Aim →
Could you convert the stretch of the material below, from the line containing "Given: Open the Inspector settings gear" through the line containing "I will point(186,138).", into a JSON list of strings, one string per line, with blank lines left out?

Record extracts →
---*---

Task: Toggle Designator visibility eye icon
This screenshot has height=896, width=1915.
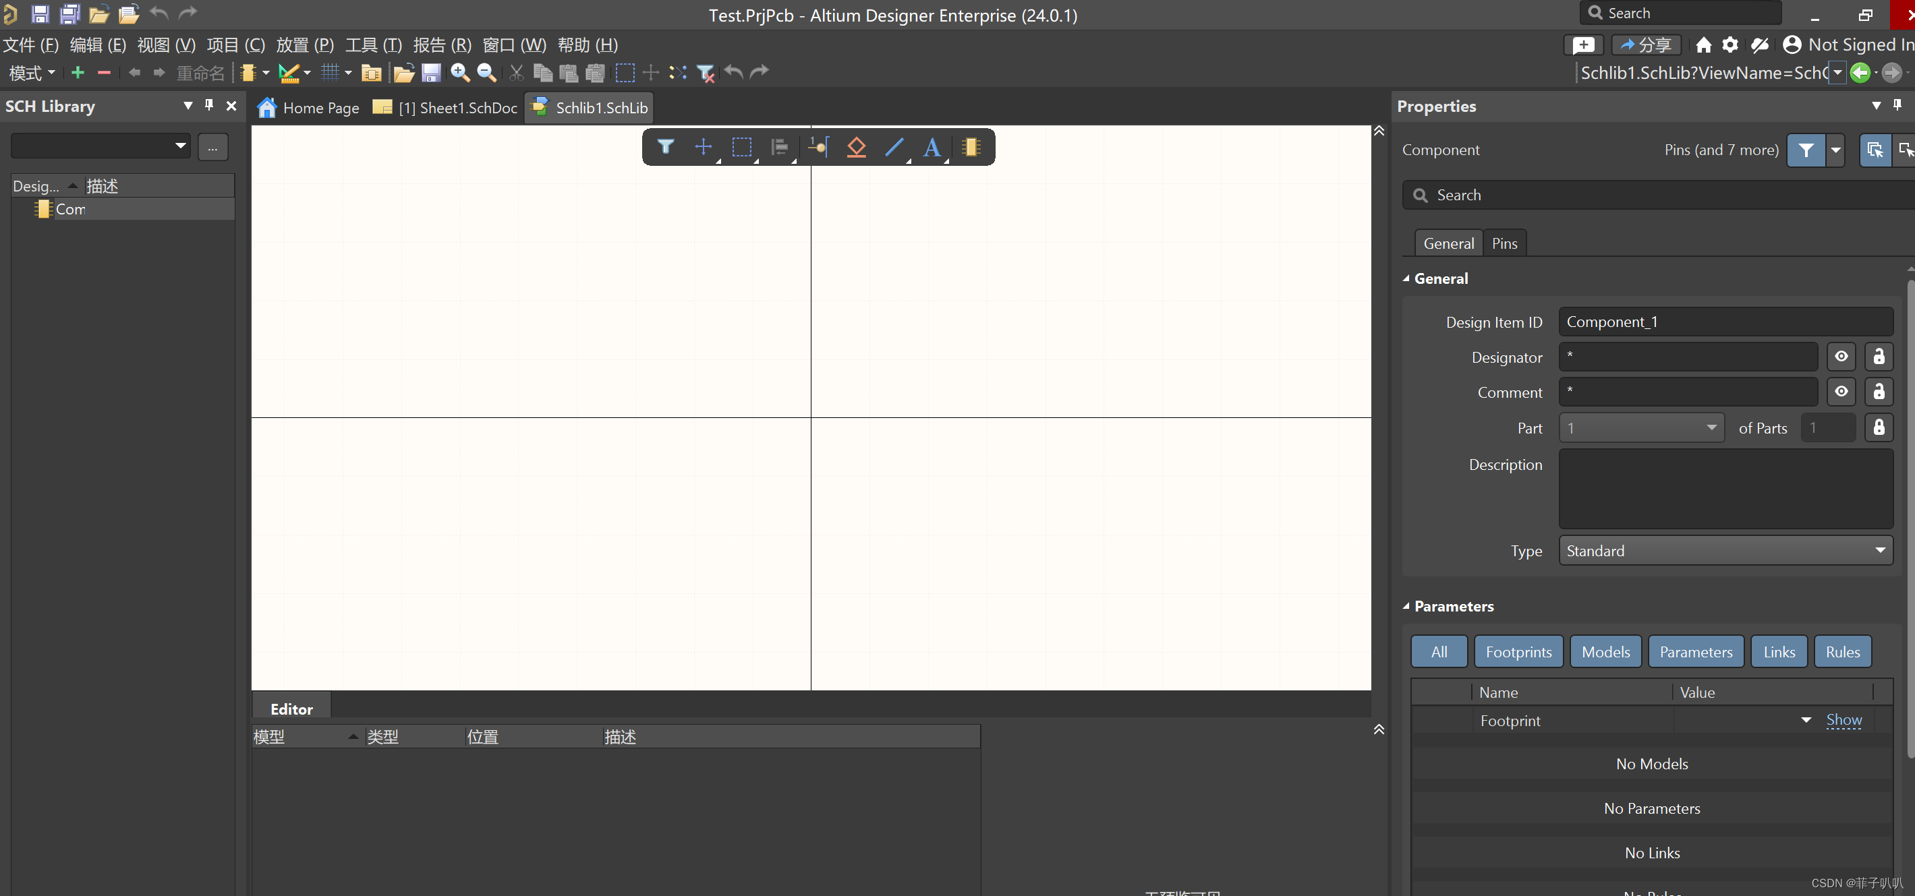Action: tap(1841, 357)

---*---

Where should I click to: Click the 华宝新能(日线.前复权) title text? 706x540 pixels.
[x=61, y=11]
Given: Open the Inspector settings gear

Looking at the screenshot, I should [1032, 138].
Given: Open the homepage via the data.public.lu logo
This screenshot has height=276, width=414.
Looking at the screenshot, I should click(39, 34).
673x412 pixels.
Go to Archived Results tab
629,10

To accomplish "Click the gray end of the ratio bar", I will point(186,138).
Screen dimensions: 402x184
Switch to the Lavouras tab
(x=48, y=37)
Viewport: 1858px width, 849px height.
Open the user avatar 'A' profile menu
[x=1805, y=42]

---*---

Response below →
[
  "Given: Open the Inspector settings gear",
  "Looking at the screenshot, I should [1032, 138].",
  "Given: Open the homepage via the data.public.lu logo",
  "This screenshot has height=276, width=414.",
  "Looking at the screenshot, I should click(39, 34).",
  "673x412 pixels.",
  "Go to Archived Results tab",
  "629,10",
  "To accomplish \"Click the gray end of the ratio bar\", I will point(186,138)."
]